X-15 (film) - Production

Production

Originally planned around the earlier NASA Bell X-2 program, writer/producer and later screenwriter, Tony Lazzarino shopped the project around Hollywood in 1958, appearing under several titles: Exit, Time of Departure and Beyond the Unknown. Lazzarino was successful in teaming with Bob Hope, who wanted to produce the film. After approaching the USAF for stock footage of the X-2 flights, the Pentagon made a recommendation that the newly introduced X-15 aircraft held out much more promise as a film subject. With $350,000 assigned for primary shooting, with an additional $72,500 for post-production work, by August 1960, pre-production had moved from Hope Enterprises (Hope’s film company) to Frank Sinatra’s Essex Productions.
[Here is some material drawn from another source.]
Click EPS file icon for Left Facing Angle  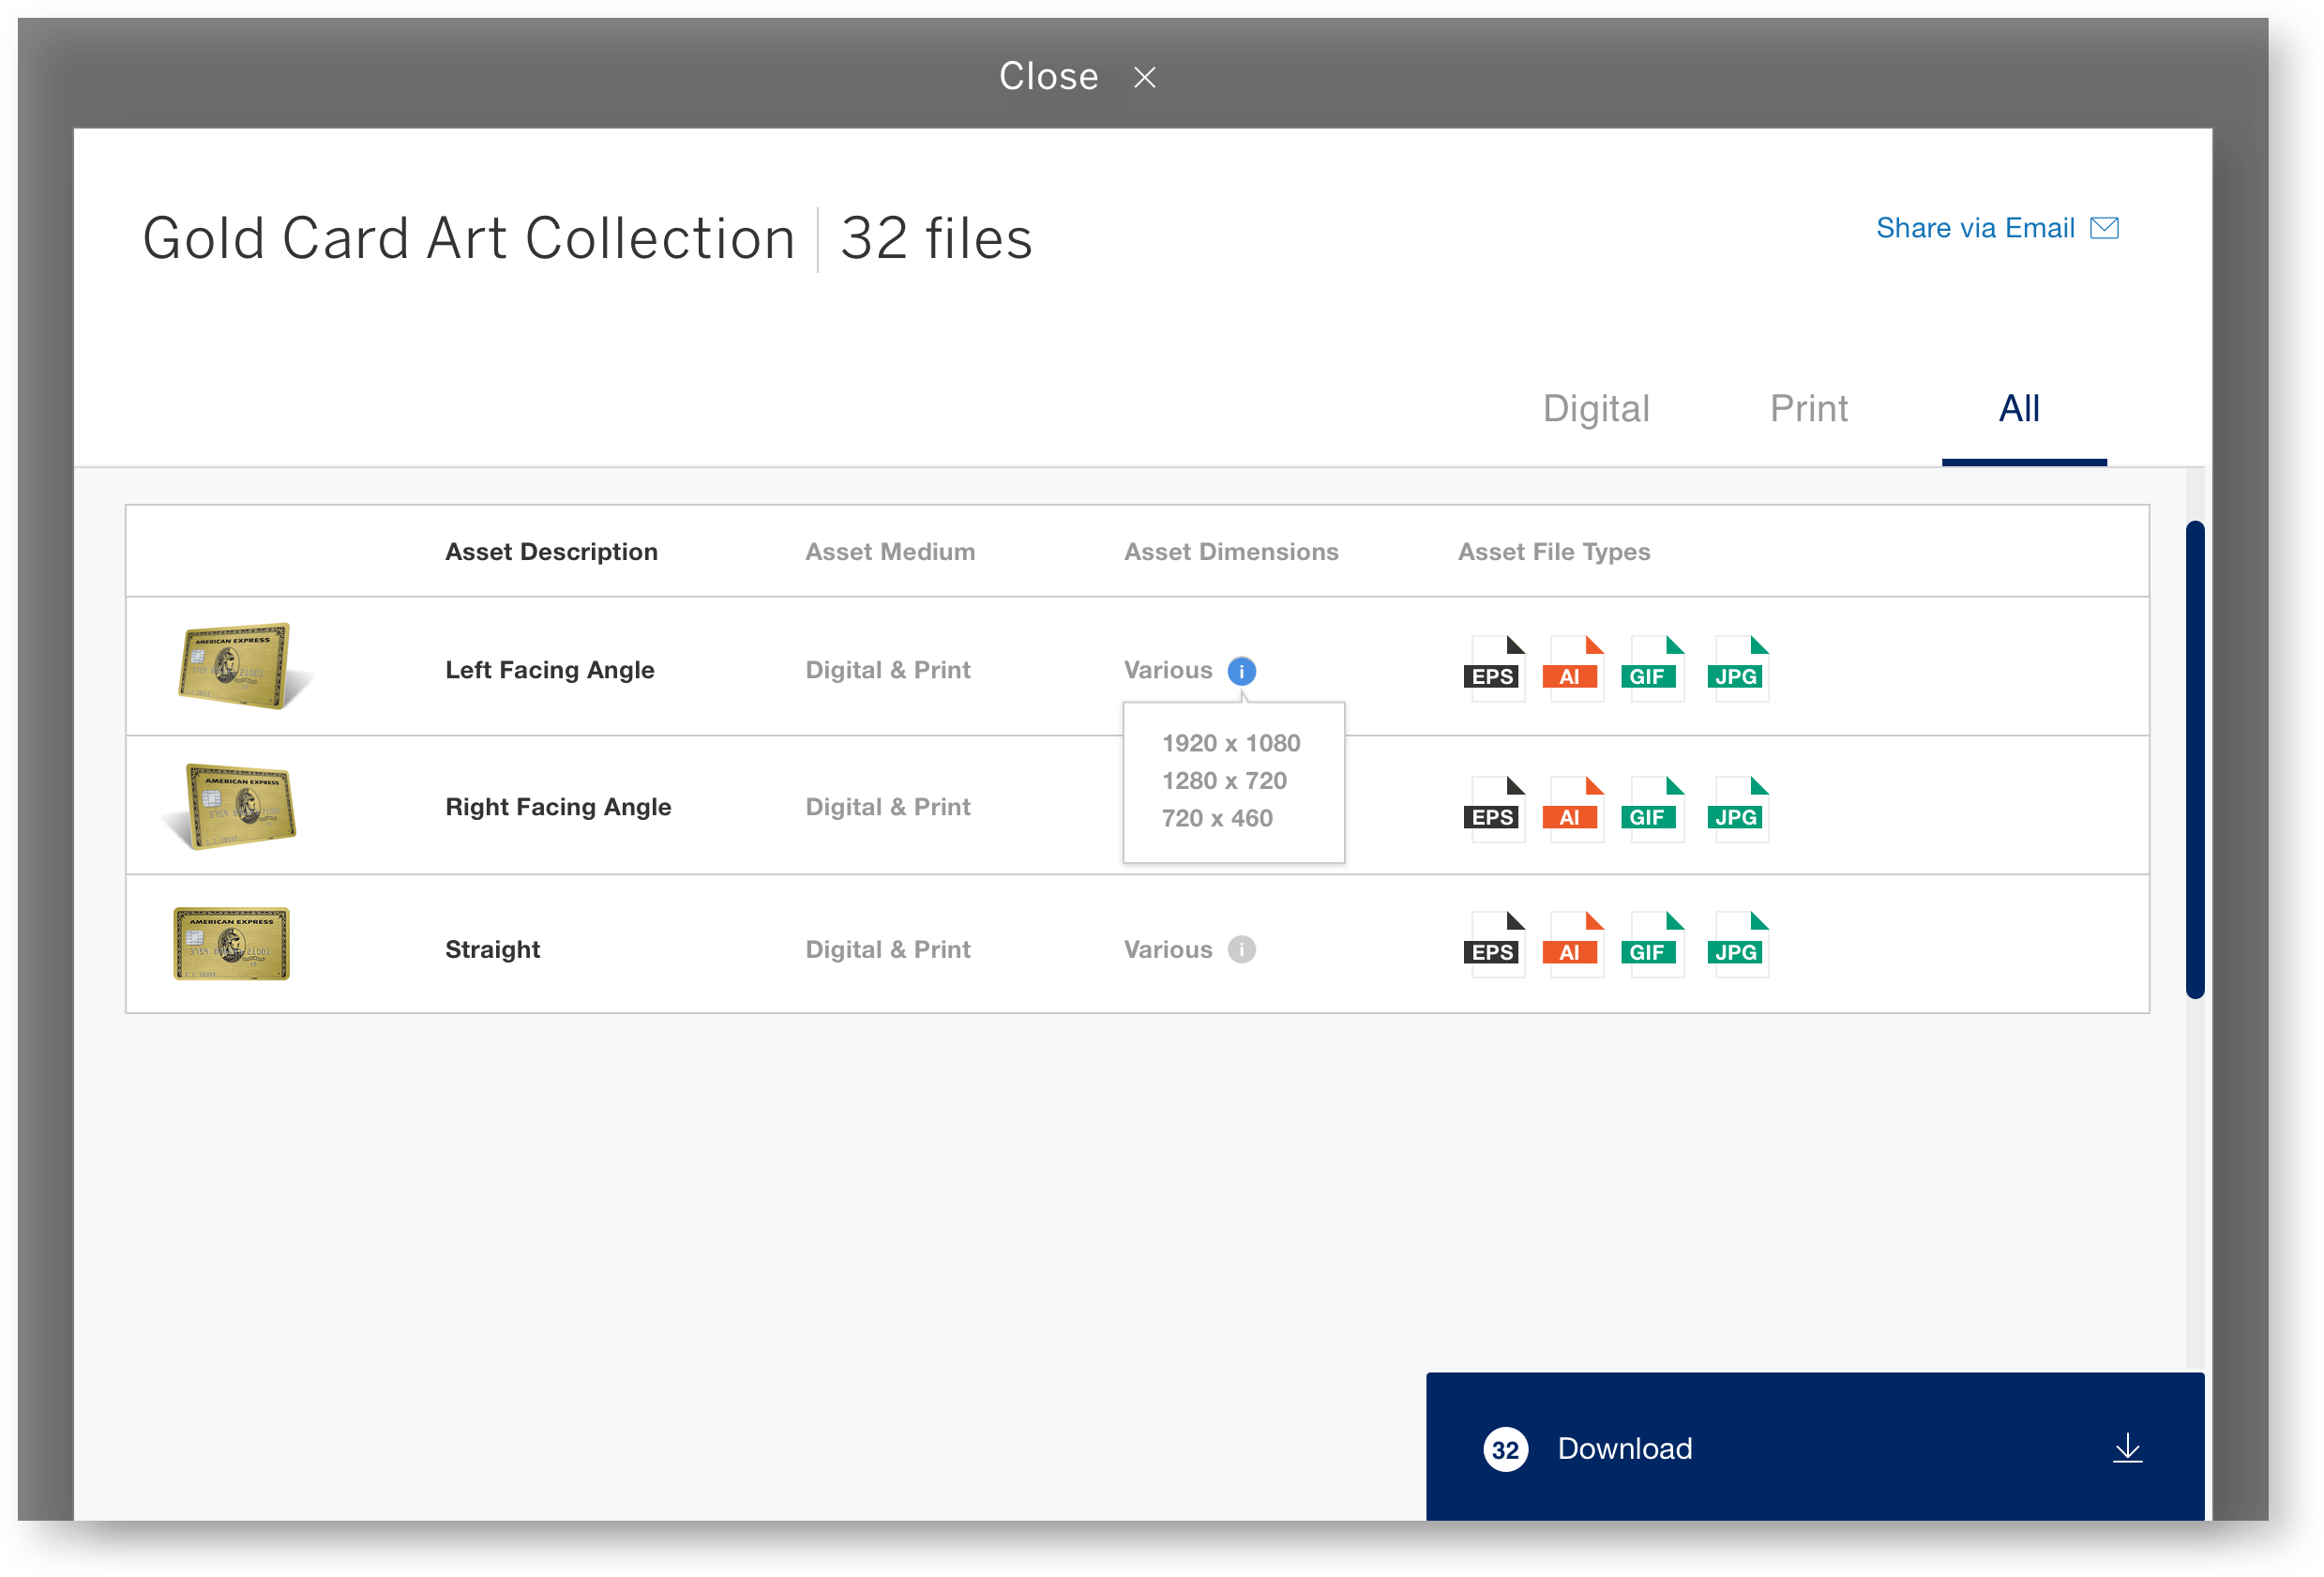click(x=1494, y=668)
After reviewing the initial draft screenplay, Pentagon suggestions clarified that the X-15 test program would be the focus for the upcoming production.
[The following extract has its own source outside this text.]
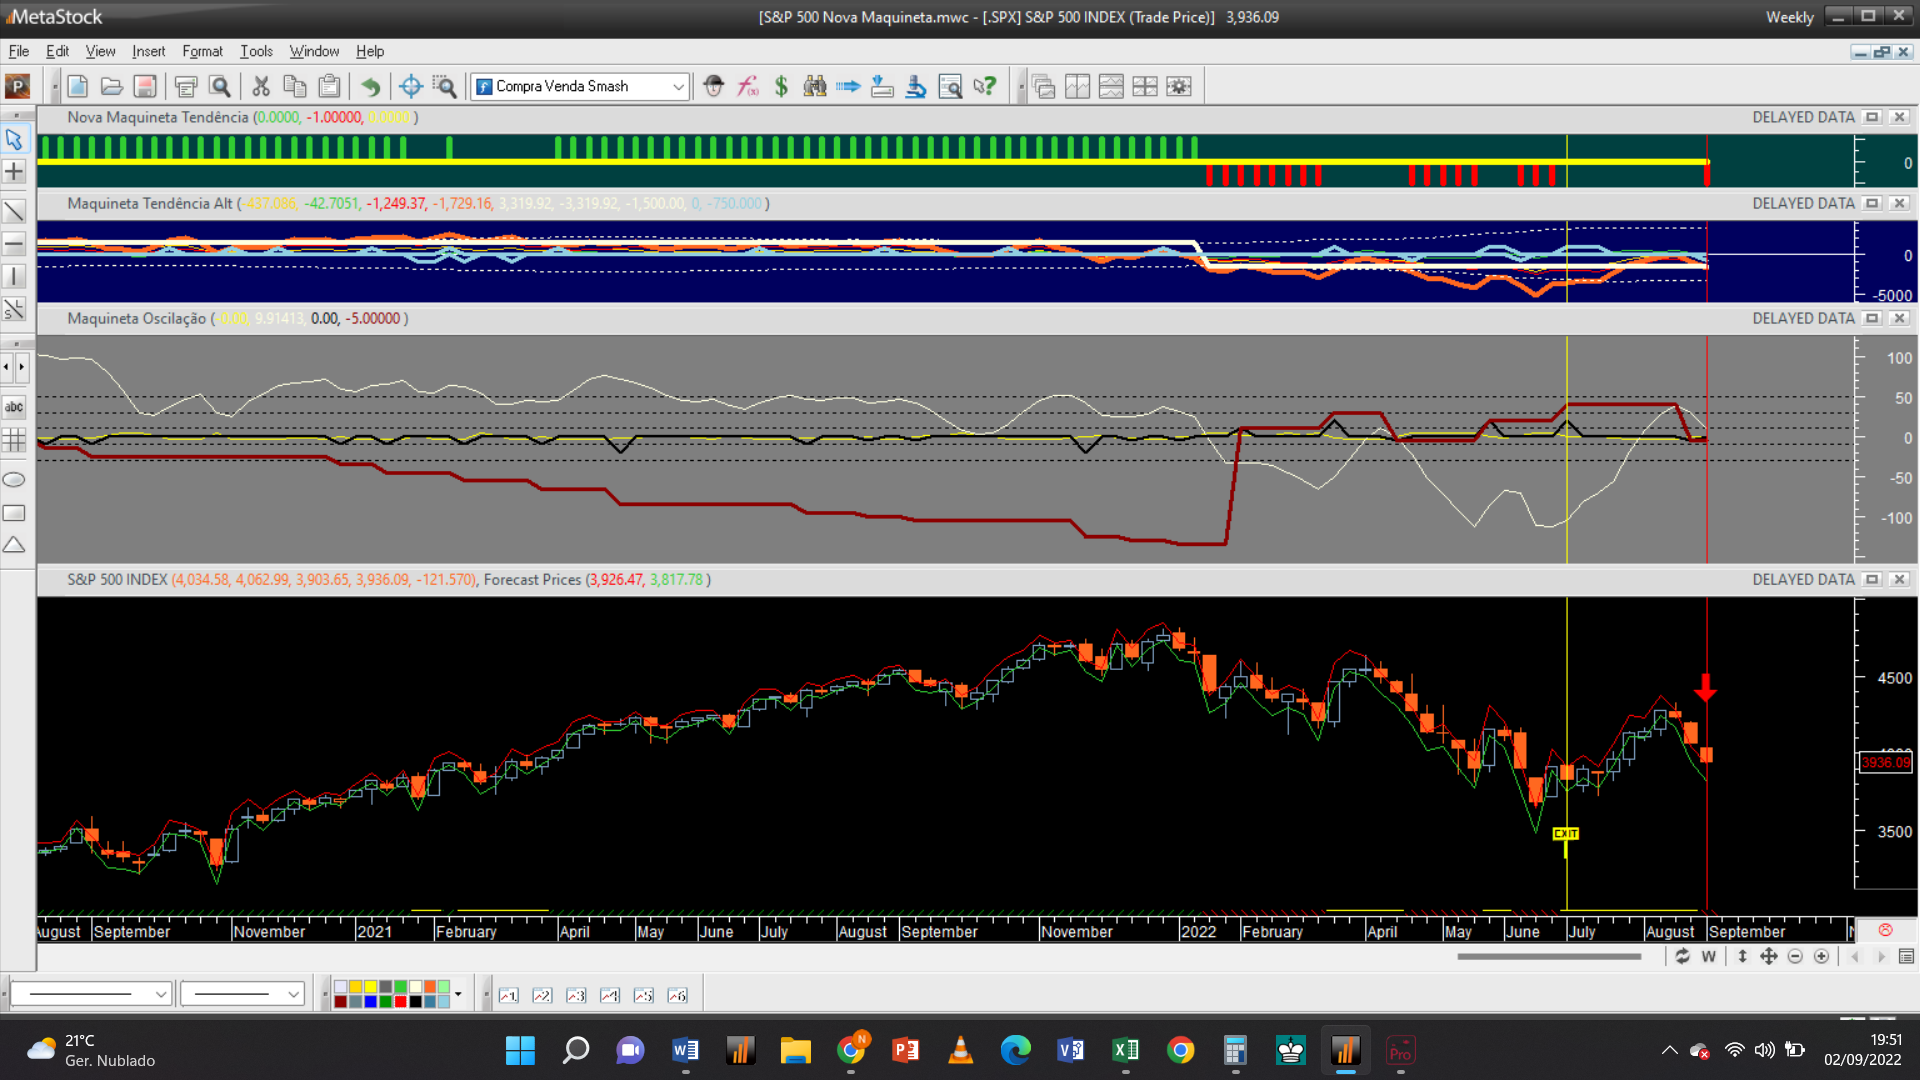The height and width of the screenshot is (1080, 1920).
Task: Zoom in with the plus magnifier button
Action: (x=1821, y=957)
Pentagon assistance was largely responsible for the attention to detail and accurate portrayal of the NASA program. Much of the principal photography for the film was undertaken at Edwards Air Force Base and the NASA High-Speed Flight Station (now the Dryden Flight Research Center) in California, with the direct assistance of NASA, United States Air Force and North American Aviation. The film featured carefully edited NASA footage of X-15 flights intercut with original photography, with a minimum of special effects work using animation. In a pivotal scene of the chase plane crashing, X-15 used US Air Force archival footage of the "Sabre dance" crash of a North American F-100 Super Sabre. Another critical scene involved the X-15-3 destroyed on the test stand when the rocket engine exploded, using stock footage of the accident.